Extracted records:
*** Begin section ***

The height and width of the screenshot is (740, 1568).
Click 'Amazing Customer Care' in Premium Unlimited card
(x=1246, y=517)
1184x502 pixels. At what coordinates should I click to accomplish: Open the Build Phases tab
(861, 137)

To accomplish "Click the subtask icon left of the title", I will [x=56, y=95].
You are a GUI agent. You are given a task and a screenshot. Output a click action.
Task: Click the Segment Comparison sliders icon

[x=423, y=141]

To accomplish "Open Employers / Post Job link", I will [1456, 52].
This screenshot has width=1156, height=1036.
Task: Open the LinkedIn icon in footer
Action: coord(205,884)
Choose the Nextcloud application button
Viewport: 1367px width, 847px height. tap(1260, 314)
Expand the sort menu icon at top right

*** End section ***

What is being asked
What you write should match, character for character, the lines from the one with "1184x502 pixels. At" to the end of the data, both included.

Exercise result
1184x502 pixels. At what coordinates should I click to accomplish: Open the Build Phases tab
(861, 137)

To accomplish "Click the subtask icon left of the title", I will [x=56, y=95].
You are a GUI agent. You are given a task and a screenshot. Output a click action.
Task: Click the Segment Comparison sliders icon

[x=423, y=141]

To accomplish "Open Employers / Post Job link", I will [1456, 52].
This screenshot has width=1156, height=1036.
Task: Open the LinkedIn icon in footer
Action: coord(205,884)
Choose the Nextcloud application button
Viewport: 1367px width, 847px height. tap(1260, 314)
Expand the sort menu icon at top right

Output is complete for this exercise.